TASK TO CARRY OUT: Using the data below, return the stretch from the line that contains "Task: Click the 结构及组成 composition description" through the line that contains "Click Annuler in the dialog", both included, exactly as it stands and nothing beyond it.

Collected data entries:
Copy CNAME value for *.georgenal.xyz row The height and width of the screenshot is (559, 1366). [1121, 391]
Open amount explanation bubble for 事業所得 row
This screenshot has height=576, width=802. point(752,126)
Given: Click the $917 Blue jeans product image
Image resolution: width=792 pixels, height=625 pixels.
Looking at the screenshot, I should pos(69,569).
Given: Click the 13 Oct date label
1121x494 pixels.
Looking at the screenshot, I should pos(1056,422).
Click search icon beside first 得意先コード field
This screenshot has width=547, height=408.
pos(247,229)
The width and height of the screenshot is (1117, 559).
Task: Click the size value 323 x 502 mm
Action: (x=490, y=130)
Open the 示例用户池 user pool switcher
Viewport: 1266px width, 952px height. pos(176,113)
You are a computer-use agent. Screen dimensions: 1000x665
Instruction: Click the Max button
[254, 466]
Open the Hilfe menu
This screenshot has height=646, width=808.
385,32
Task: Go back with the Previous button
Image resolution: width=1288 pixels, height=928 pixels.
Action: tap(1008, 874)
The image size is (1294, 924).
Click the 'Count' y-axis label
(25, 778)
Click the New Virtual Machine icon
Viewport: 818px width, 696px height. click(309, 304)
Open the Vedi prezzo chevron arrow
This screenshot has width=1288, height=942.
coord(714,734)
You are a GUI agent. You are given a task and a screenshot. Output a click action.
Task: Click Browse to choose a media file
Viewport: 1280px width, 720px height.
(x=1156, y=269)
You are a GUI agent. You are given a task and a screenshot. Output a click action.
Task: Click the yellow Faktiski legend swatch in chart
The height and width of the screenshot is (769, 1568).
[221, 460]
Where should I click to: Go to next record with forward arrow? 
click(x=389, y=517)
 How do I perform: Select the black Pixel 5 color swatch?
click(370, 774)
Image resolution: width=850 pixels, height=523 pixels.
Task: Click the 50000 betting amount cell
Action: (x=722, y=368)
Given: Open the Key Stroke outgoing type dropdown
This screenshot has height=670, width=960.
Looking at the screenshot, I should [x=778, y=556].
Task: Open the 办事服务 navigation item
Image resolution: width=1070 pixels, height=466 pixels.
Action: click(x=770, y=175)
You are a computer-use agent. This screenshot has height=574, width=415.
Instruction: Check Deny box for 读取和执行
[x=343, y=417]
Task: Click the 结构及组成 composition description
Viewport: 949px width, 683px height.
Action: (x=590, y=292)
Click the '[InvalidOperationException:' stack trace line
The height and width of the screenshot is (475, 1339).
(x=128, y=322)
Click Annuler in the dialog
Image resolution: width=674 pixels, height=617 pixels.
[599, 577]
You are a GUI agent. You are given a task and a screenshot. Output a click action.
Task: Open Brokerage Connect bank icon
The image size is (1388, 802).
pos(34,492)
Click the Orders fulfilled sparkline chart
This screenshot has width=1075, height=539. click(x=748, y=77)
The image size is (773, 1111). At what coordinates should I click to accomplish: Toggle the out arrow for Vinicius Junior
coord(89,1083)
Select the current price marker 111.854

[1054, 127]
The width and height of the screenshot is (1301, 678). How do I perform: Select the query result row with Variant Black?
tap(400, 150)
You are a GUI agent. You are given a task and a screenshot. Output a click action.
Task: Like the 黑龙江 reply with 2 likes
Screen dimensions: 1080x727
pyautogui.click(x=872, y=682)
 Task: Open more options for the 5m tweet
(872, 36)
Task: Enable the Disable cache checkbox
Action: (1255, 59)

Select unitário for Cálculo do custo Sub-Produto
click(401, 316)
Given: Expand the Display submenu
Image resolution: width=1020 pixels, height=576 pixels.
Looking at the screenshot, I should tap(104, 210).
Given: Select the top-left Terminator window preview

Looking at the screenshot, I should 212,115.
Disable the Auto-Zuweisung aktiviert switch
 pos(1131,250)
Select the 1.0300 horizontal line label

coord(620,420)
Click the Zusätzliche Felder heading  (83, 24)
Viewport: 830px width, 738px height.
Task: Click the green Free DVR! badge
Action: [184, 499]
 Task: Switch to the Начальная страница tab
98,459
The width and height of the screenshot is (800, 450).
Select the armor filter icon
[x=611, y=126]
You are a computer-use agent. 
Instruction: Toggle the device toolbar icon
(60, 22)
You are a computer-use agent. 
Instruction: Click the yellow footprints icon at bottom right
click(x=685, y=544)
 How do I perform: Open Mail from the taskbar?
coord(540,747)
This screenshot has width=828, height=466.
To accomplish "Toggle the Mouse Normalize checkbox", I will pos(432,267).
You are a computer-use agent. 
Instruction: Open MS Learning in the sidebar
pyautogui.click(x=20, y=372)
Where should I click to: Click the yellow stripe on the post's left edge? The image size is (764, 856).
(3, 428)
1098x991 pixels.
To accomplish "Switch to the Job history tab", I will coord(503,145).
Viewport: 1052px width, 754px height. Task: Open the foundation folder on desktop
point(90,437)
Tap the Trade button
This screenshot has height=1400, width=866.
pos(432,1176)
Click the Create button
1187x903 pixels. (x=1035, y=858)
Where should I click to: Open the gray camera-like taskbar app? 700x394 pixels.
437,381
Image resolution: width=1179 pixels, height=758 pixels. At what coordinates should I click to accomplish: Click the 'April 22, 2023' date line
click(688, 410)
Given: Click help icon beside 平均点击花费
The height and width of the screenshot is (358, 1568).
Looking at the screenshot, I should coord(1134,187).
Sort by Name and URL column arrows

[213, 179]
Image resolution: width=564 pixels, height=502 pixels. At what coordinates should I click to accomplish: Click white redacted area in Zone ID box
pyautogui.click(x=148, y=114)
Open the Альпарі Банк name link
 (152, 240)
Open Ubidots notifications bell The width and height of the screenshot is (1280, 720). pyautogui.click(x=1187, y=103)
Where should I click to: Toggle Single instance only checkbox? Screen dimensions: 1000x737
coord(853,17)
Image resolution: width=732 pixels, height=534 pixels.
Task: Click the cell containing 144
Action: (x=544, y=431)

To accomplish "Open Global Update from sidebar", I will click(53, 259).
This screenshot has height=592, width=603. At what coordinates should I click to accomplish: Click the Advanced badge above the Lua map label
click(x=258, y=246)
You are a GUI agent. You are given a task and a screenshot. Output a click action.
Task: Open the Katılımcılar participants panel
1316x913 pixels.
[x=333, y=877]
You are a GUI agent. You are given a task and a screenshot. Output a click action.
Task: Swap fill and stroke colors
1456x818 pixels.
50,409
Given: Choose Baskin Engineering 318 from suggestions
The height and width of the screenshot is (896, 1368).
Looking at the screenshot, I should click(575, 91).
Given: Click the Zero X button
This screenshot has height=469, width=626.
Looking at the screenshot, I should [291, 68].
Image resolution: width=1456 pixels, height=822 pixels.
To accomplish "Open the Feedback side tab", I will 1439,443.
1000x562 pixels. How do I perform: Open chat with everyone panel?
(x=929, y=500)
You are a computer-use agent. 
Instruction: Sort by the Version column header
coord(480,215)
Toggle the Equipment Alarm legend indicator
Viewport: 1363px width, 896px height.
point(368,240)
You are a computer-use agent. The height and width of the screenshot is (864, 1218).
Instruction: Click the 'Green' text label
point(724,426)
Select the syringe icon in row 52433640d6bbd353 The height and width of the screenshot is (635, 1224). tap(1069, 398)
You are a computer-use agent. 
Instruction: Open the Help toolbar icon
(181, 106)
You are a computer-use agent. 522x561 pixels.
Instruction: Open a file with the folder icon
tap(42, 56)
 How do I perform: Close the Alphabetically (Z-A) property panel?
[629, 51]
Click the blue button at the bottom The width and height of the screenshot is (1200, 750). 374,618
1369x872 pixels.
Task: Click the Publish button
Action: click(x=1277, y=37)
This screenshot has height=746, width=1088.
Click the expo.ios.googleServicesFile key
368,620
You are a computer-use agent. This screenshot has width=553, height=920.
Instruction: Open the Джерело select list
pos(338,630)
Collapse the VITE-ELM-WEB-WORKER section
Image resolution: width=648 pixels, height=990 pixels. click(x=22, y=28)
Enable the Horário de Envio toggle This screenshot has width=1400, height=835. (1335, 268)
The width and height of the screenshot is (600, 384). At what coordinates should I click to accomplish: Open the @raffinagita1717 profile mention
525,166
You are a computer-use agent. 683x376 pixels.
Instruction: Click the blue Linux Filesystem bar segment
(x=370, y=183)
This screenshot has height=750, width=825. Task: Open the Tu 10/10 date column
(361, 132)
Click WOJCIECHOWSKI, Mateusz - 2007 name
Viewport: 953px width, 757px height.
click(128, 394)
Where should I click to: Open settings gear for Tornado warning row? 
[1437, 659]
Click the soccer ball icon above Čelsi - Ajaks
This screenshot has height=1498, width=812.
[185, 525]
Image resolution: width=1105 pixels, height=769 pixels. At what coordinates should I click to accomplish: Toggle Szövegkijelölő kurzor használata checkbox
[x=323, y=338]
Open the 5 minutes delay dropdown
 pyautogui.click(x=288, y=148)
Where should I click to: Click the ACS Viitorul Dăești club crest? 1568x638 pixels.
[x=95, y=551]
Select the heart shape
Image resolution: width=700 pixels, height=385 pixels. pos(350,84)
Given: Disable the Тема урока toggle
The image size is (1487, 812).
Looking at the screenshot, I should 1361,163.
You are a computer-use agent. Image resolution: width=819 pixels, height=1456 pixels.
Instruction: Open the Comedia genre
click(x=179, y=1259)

SOLUTION FOR THIS EXERCISE:
Task: Click the 结构及组成 composition description
Viewport: 949px width, 683px height.
Action: (x=590, y=292)
Click the '[InvalidOperationException:' stack trace line
The height and width of the screenshot is (475, 1339).
(x=128, y=322)
Click Annuler in the dialog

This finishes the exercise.